しかし、病に蝕まれても制作の手は止まりませんでした。
1926年の4月に帰宅してからすぐに画家の仲間たちと「1930年協会」を設立しました。
1930年協会はフォービズムの作風を示す美術団体で、当時流行していた現実的な作風を主張する写実主義に相反する形で活動していました。
下落合風景(1926年)
当時自宅があった下落合の風景画です。
この頃になると、作品からは野性味だけでなく、細かな輪郭や色使いから繊細さも感じます。
帰国して仲間たちと切磋琢磨していく中で、佐伯独自の表現を見出したのでしょう。
再びパリへ
1927年の8月、パリへの想いが大きい佐伯は再び渡欧します。
かつてフォービズムが誕生したサロン・ドートンヌに『広告のある家』『新聞屋』が入選し、続々と作品を誕生させました。
カフェレストラン(1927年)
パリの何気ない風景を描いたものです。
帰国した頃の作品には佐伯の初期の作風が感じられましたが、
パリに戻ると再び、フォービズムが色濃くなっていますね。
自分がいる場所によって、心境の変化が作品に現れているのかもしれません。
郵便配達夫(1928年)
こちらは亡くなる4ヶ月前に描かれたもので、佐伯の最後の作品とも言われています。
2月にオープンした中之島美術館のポスターで多くの方々が目にしているのではないでしょうか。
自宅を訪れた白髭の配達夫に制作意欲を掻き立てられて、その場でモデルを依頼したそうです。
配達夫の強い眼差しや荒々しい筆跡から、死を目前にして振り絞った画家としての情熱や生命力が感じられます。
1928年の8月、佐伯は30歳という若さで亡くなります。
更に長女の彌智子も同月に結核で亡くなります。
早すぎる死を多くの人が惜しんだに違いありません。
まとめ
いかがでしたでしょうか。

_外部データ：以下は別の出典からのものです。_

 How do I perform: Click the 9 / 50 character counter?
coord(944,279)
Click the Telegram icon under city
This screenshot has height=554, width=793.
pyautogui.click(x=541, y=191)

今回は大阪府の洋画家佐伯祐三についてご紹介しました。
作品に込められた芸術とパリへの情熱が今日まで多くのファンを集めているのですね。
もし結核を煩わなければ、もっと多くの優れた作品を世に残してくれたはず、と大変惜しく感じます。
佐伯祐三の画家としての人生は5年間という大変短いものでしたが、彼の作品はこれからも時代を超えて感動を与え続けることでしょう。